• **Aim**
Please output every one of the following records line for line, with no changes.

[Rows on where the targets appear]

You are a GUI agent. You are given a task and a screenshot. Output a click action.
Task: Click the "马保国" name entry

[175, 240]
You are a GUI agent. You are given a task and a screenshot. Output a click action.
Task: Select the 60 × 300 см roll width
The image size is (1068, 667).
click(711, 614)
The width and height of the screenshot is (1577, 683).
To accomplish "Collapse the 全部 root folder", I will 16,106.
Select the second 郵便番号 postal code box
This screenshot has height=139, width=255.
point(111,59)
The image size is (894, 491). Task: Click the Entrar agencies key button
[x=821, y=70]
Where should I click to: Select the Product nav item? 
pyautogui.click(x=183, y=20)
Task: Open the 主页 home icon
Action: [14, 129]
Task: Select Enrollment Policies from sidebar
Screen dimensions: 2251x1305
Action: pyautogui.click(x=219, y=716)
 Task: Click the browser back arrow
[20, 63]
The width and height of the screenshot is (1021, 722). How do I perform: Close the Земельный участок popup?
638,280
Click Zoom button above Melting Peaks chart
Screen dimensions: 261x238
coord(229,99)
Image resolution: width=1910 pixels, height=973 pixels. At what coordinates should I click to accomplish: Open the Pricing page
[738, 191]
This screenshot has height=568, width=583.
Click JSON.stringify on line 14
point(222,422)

• **Written response**
You are a GUI agent. You are given a task and a screenshot. Output a click action.
Task: Click the "马保国" name entry

[175, 240]
You are a GUI agent. You are given a task and a screenshot. Output a click action.
Task: Select the 60 × 300 см roll width
The image size is (1068, 667).
click(711, 614)
The width and height of the screenshot is (1577, 683).
To accomplish "Collapse the 全部 root folder", I will 16,106.
Select the second 郵便番号 postal code box
This screenshot has height=139, width=255.
point(111,59)
The image size is (894, 491). Task: Click the Entrar agencies key button
[x=821, y=70]
Where should I click to: Select the Product nav item? 
pyautogui.click(x=183, y=20)
Task: Open the 主页 home icon
Action: [14, 129]
Task: Select Enrollment Policies from sidebar
Screen dimensions: 2251x1305
Action: pyautogui.click(x=219, y=716)
 Task: Click the browser back arrow
[20, 63]
The width and height of the screenshot is (1021, 722). How do I perform: Close the Земельный участок popup?
638,280
Click Zoom button above Melting Peaks chart
Screen dimensions: 261x238
coord(229,99)
Image resolution: width=1910 pixels, height=973 pixels. At what coordinates should I click to accomplish: Open the Pricing page
[738, 191]
This screenshot has height=568, width=583.
Click JSON.stringify on line 14
point(222,422)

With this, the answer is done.